Convoys of Iraqi tanks and troops were arriving in the southern city of Amara for the start of the government's latest crackdown against Shiite militias. The mission, expected to begin Thursday, will focus on hundreds of "outlaws, criminal gangs, and those who violate security," its commander told reporters. US troops would be available to provide support if needed, he said. The Defense Ministry also announced it will assume responsibility for its 10th province, Qadisiya, next month.
Despite the rejection by voters in Ireland of the latest proposed European Union charter, proponents vowed to press ahead with ratification efforts. EU foreign ministers are to gather Monday to discuss strategies for when Britain and the Czech Republic act on the new charter. Irish voters dealt the so-called Treaty of Lisbon a 53.4 percent-to-46.6 percent defeat. It is due to take effect on Jan. 1 but first must be ratified by all 27 EU members. Only 14 have done so to date.

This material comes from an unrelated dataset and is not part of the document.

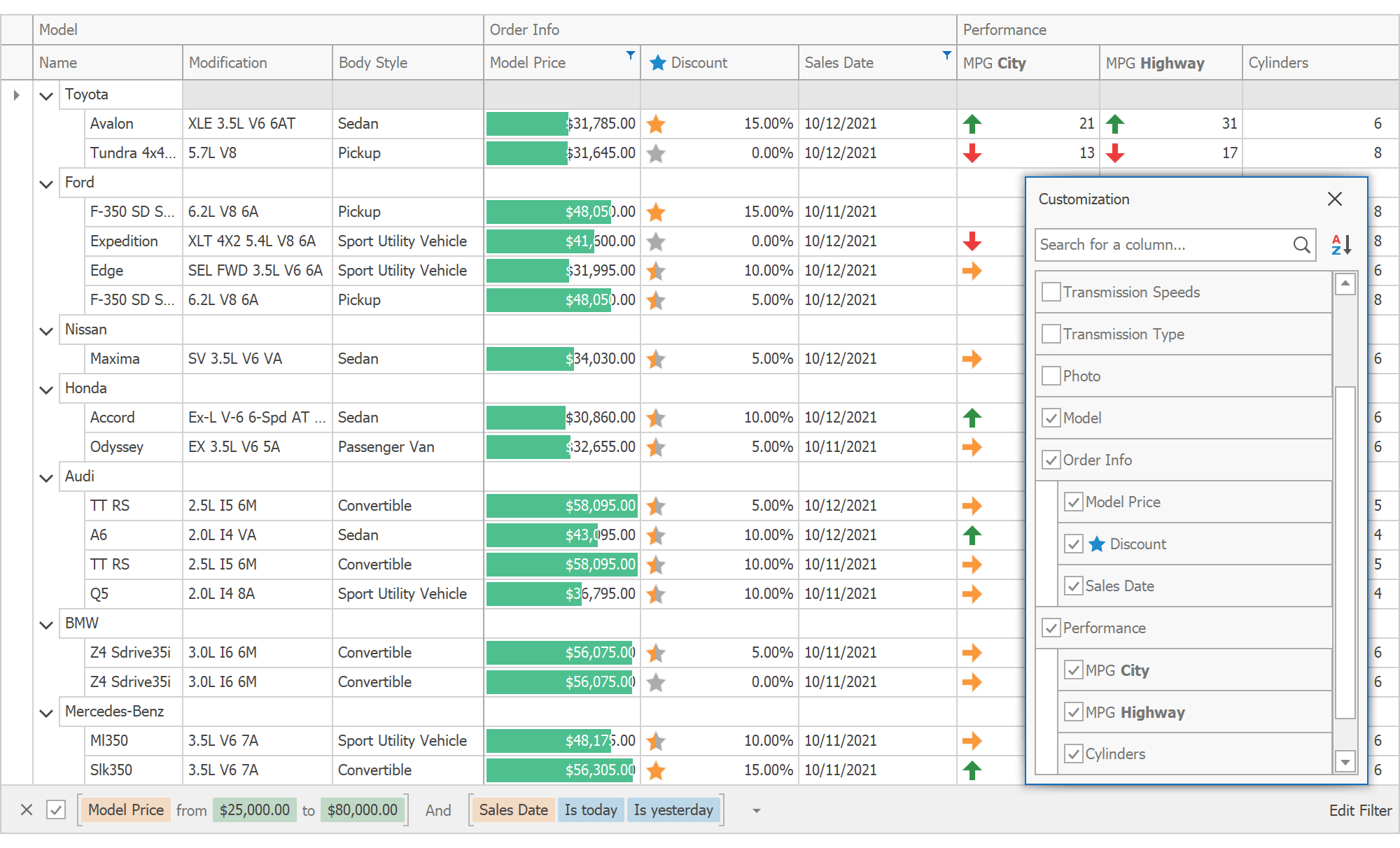Uncheck the MPG Highway checkbox
Viewport: 1400px width, 848px height.
1074,712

Security was tight, but ceremonies were low key in Kosovo, whose new Constitution took effect Sunday, giving the Albanian majority full control over government. But to point up continued efforts to undermine independence, the highest-ranking Serb official in Kosovo boycotted the ceremony, visiting the divided city of Mitrovica instead. The UN has administered Kosovo for nine years but is due to turn over its "supervised independence" duties to the EU.